*DOCUMENT PASSAGE*.
+ + + +
MySQL Select multiple columns group by sorted columns values - mysql

I have this table columns structure:
id - n1 - n2 - n3
And here it is with some dummy data:
id - n1 - n2 - n3
1 - 3 - 2 - 1
2 - 6 - 5 - 7
3 - 2 - 3 - 1
4 - 1 - 6 - 5
5 - 5 - 6 - 7
6 - 3 - 5 - 6
And the idea is to Select and count each unique distinct group of n1, n2 and n3 in sequence.
So, for example, we could get this result:
total - n1s - n2s - n3s
2 - 1 - 2 - 3
2 - 5 - 6 - 7
1 - 1 - 5 - 6
1 - 3 - 5 - 6
Can you help me set the state to achieve that??
I am trying to attempt that without multiple selects and PHP array sorting...
Thanks.

Consider the following - a normalised dataset...
DROP TABLE IF EXISTS my_table;
CREATE TABLE my_table
(id INT NOT NULL
,n INT NOT NULL
,val INT NOT NULL
,PRIMARY KEY(id,n)
);
INSERT INTO my_table VALUES
(1, 1, 3),
(1, 2, 2),
(1, 3, 1),
(2, 1, 6),
(2, 2, 5),
(2, 3, 7),
(3, 1, 2),
(3, 2, 3),
(3, 3, 1),
(4, 1, 1),
(4, 2, 6),
(4, 3, 5),
(5, 1, 5),
(5, 2, 6),
(5, 3, 7),
(6, 1, 3),
(6, 2, 5),
(6, 3, 6);
Here's a quick (to write) and dirty solution. Faster / more elegant solutions are available...
SELECT vals
, COUNT(*) total
FROM
( SELECT id
, GROUP_CONCAT(val ORDER BY val) vals
FROM my_table
GROUP
BY id
) x
GROUP
BY vals;
+-------+-------+
| vals | total |
+-------+-------+
| 1,2,3 | 2 |
| 1,5,6 | 1 |
| 3,5,6 | 1 |
| 5,6,7 | 2 |
+-------+-------+

We just need expressions to "sort" the values in columns n1, n2 and n3. If we have that, then we can do a simple GROUP BY and COUNT.
+ + + +
*INFORMATION PROVIDED*.
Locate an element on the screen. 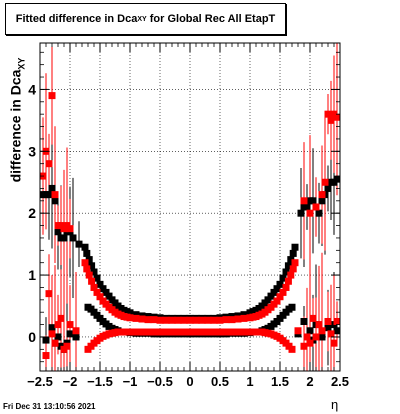 The height and width of the screenshot is (414, 400). x-tick-label: −0.5 is located at coordinates (160, 382).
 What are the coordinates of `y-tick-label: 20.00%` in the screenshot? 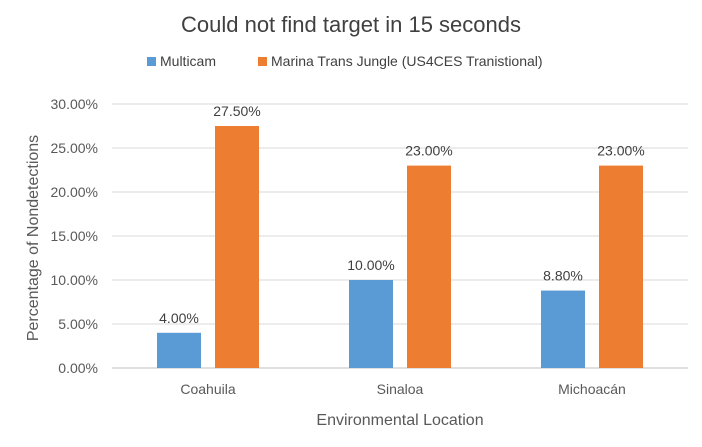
+ + + +
*CHECK YOUR UNDERSTANDING*.
**A.** In the MySQL grouping thread, what does the person asking want to avoid when getting the result?
**B.** From the MySQL grouping thread, reproduce word for word the stretch from "So, for example, we" through "a normalised dataset...".

*SOLUTIONS TO THE EXERCISE*.
**A.** Multiple selects and PHP array sorting.

**B.**
So, for example, we could get this result:
total - n1s - n2s - n3s
2 - 1 - 2 - 3
2 - 5 - 6 - 7
1 - 1 - 5 - 6
1 - 3 - 5 - 6
Can you help me set the state to achieve that??
I am trying to attempt that without multiple selects and PHP array sorting...
Thanks.

Consider the following - a normalised dataset...